The man came back and threw the evergreens into the sleigh. When he got in beside her, she slipped her hand through his arm and settled softly against him. "Drive slowly," she murmured, as if she were talking in her sleep. "It doesn't matter if we are late for dinner. Nothing matters." The ponies trotted off.
The pale Blum boy rose from behind his log and followed the tracks up the ravine. When the orange moon rose over the bluffs, he was still sitting under the cedars, his gun on his knee. While Mrs. Forrester had been waiting there in the sleigh, with her eyes closed, feeling so safe, he could almost have touched her with his hand. He had never seen her before when her mocking eyes and lively manner were not between her and all the world. If it had been Thad Grimes who lay behind that log, now, or Ivy Peters?
But with Adolph Blum her secrets were safe. His mind was feudal; the rich and fortunate were also the privileged. These warm-blooded, quick-breathing people took chances,—followed impulses only dimly understandable to a boy who was wet and weather-chapped all the year; who waded in the mud fishing for cat, or lay in the marsh waiting for wild duck. Mrs. Forrester had never been too haughty to smile at him when he came to the back door with his fish.
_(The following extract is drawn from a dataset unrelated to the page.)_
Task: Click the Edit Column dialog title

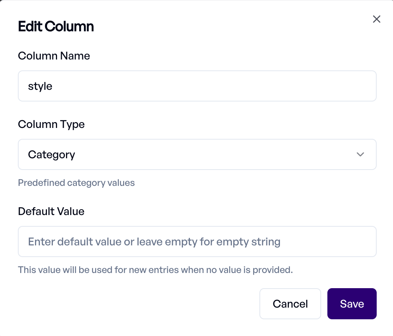Action: pos(56,27)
She never haggled about the price. She treated him like a human being. His little chats with her, her nod and smile when she passed him on the street, were among the pleasantest things he had to remember. She bought game of him in the closed season, and didn't give him away.
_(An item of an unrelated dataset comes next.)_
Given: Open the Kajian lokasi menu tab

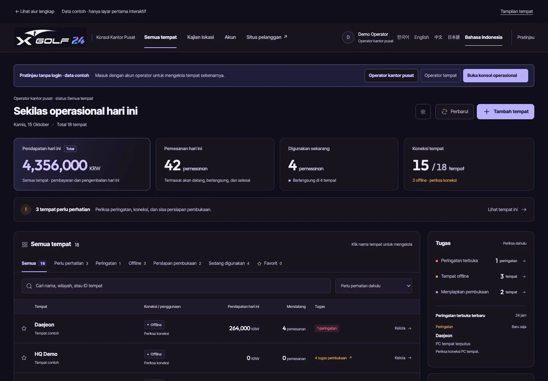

IT was during that winter, the first one Mrs. Forrester had ever spent in the house on the hill, that Niel came to know her very well. For the Forresters that winter was a sort of isthmus between two estates; soon afterward came a change in their fortunes. And for Niel it was a natural turning-point, since in the autumn he was nineteen, and in the spring he was twenty,—a very great difference.
After the Christmas festivities were over, the whist parties settled into a regular routine. Three evenings a week Judge Pommeroy and his nephew sat down to cards with the Forresters. Sometimes they went over early and dined there. Sometimes they stayed for a late supper after the last rubber. Niel, who had been so content with a bachelor's life, and who had made up his mind that he would never live in a place that was under the control of women, found himself becoming attached to the comforts of a well-conducted house; to the pleasures of the table, to the soft chairs and soft lights and agreeable human voices at the Forresters'. On bitter, windy nights, sitting in his favourite blue chair before the grate, he used to wonder how he could manage to tear himself away, to plunge into the outer darkness, and run down the long frozen road and up the dead street of the town. Captain Forrester was experimenting with bulbs that winter, and had built a little glass conservatory on the south side of the house, off the back parlour. Through January and February the house was full of narcissus and Roman hyacinths, and their heavy, spring-like odour made a part of the enticing comfort of the fireside there.